What happens? From decimal to binary...

program WhatHappens(input, output);
var
    a, b, c: Integer;
begin
    b := 0;
    c := 1;
    readln(a);
    while a > 0 do
    begin
        b := b+c*(a mod 2);
        a := a div 2;
        c := c*10;
    end;
    writeln(b)
end.

This little program converts a decimal number to its binary representation.

Let's have a look at the algorithm.

An integer a is read from the command line.
Let's suppose the user entered the number 7.

Every iteration the value of the variable a is divided by two (7, 3, 1, 0) as long as it is greater than 0 and the value of c is incremented by ten.

What about b, the binary representation of the entered decimal number.

Asking Google how to convert a decimal number into its binary representation that's what I found:

"Converting decimal numbers to binaries is nearly as simple: just divide by 2. [...] To do this conversion, I need to divide repeatedly by 2, keeping track of the remainders as I go."

The given example converts decimal 357 into 101100101 binary:

357 / 2 = 178 (Remainder: 1)
178 / 2 = 89 (Remainder: 0)
89 / 2 = 44 (Remainder: 1)
44 / 2 = 22 (Remainder: 0)
22 / 2 = 11 (Remainder: 0)
11 / 2 = 5 (Remainder: 1)
5 / 2 = 2 (Remainder: 1)
2 / 2 = 1 (Remainder: 0)
1 / 2 = (Remainder: 1)

Written from bottom to top...

1 / 2 = (Remainder: 1)
2 / 2 = 1 (Remainder: 0)
5 / 2 = 2 (Remainder: 1)
11 / 2 = 5 (Remainder: 1)
22 / 2 = 11 (Remainder: 0)
44 / 2 = 22 (Remainder: 0)
89 / 2 = 44 (Remainder: 1)
178 / 2 = 89 (Remainder: 0)
357 / 2 = 178 (Remainder: 1)

...the "sum" of the remainders is the binary value 101100101 of 357.

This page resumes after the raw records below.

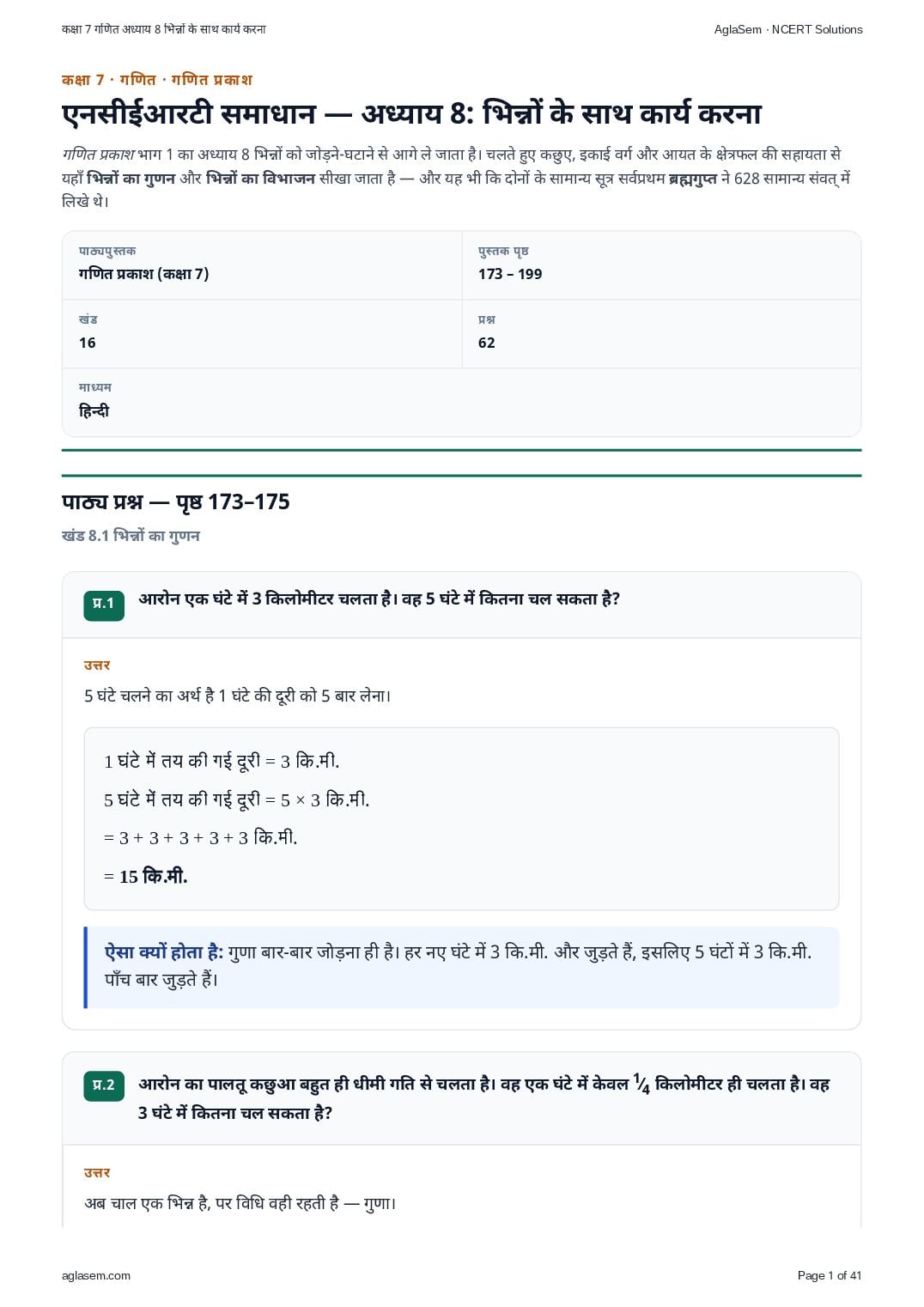This screenshot has height=1307, width=924.
Task: Click the section heading पाठ्य प्रश्न — पृष्ठ 173–175
Action: coord(176,502)
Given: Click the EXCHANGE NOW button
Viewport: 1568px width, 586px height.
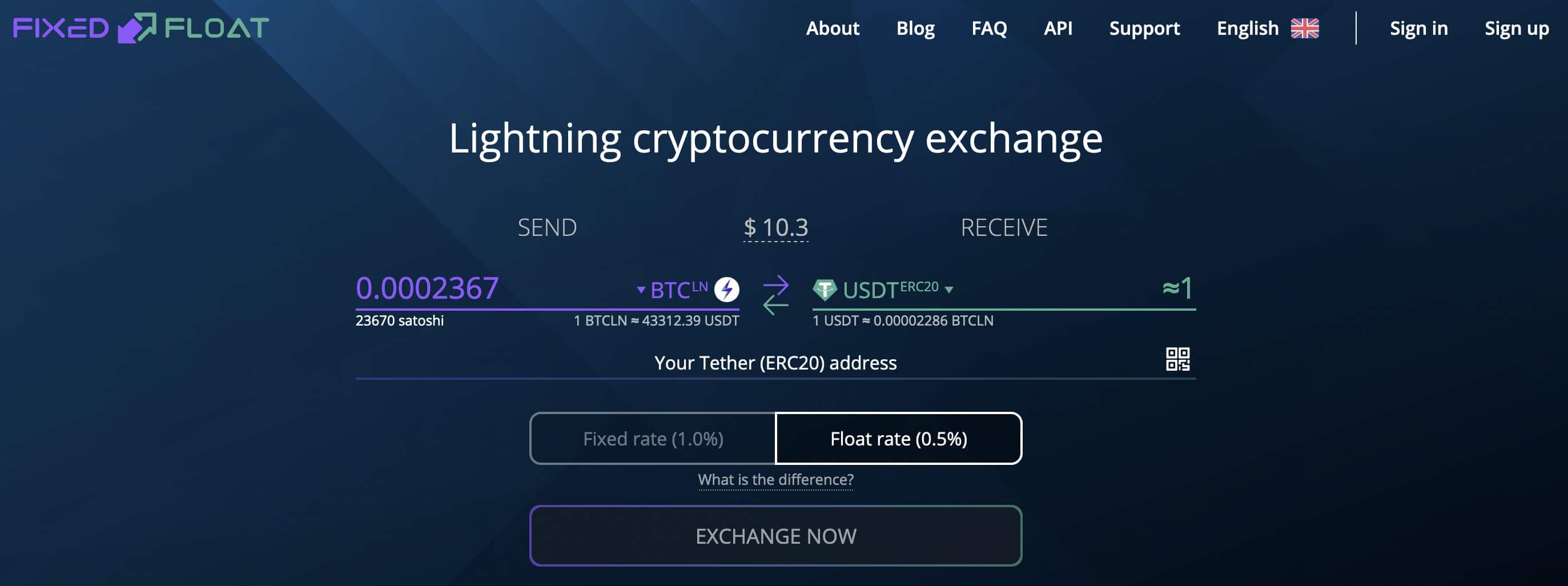Looking at the screenshot, I should (x=775, y=536).
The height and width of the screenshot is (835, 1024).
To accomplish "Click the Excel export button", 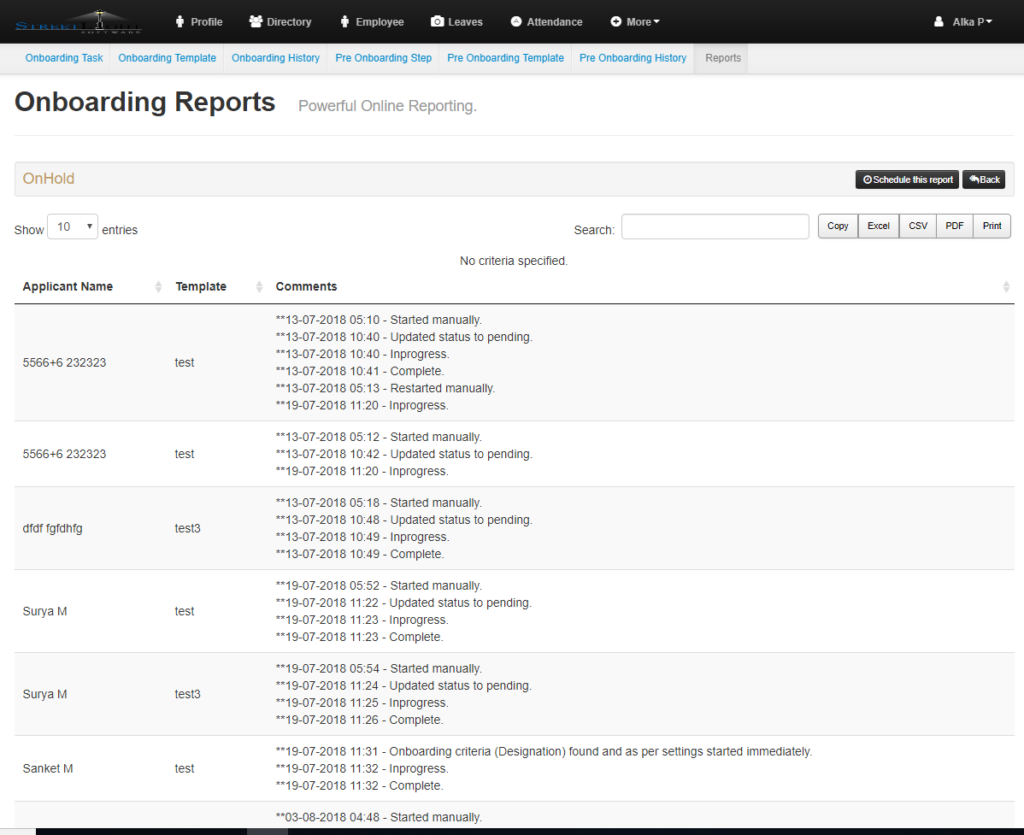I will 878,226.
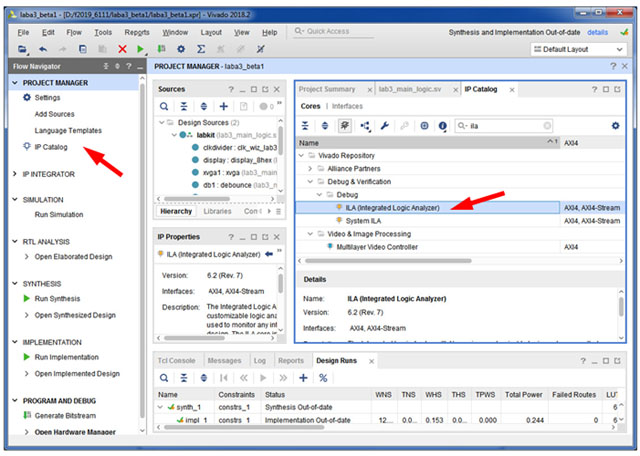Expand the Alliance Partners folder

[x=310, y=169]
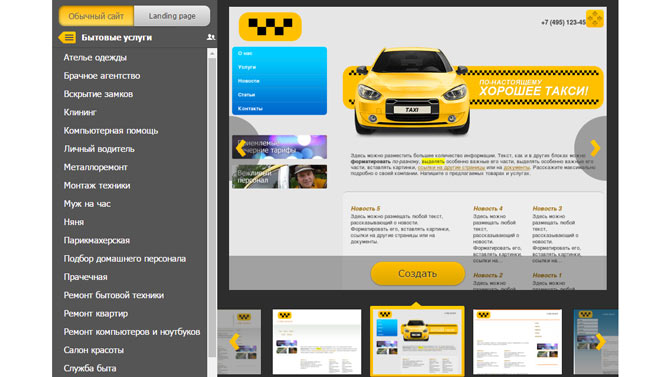The height and width of the screenshot is (377, 670).
Task: Open the Салон красоты list entry
Action: tap(94, 350)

This looks familiar to the given algorithm.

a is divided by two...check.
a mod 2 is the remainder...check.
b keeps track of the remainders...check.
c takes care of the position (1, 10, 100, 1000) within the remainder's "sum"...check.

Back to the conversion of decimal 7 to 111 binary:
First iteration: remainder is 1 (7 mod 2), times 1 (initial value of variable c), plus 0 (initial value of variable b); result 1
Second iteration: remainder is 1 (3 mod 2), times 10 (c got multiplied by 10), plus the remainder from iteration 1, which is 1; result 11
Third iteration: remainder is 1 (1 mod 2), times 100 (c got multiplied by 10 again), plus the remainder from iteration 2, which is 11; result 111

The value of b is therefore built starting with the last digit of the binary representation and then working its way left to the first digit.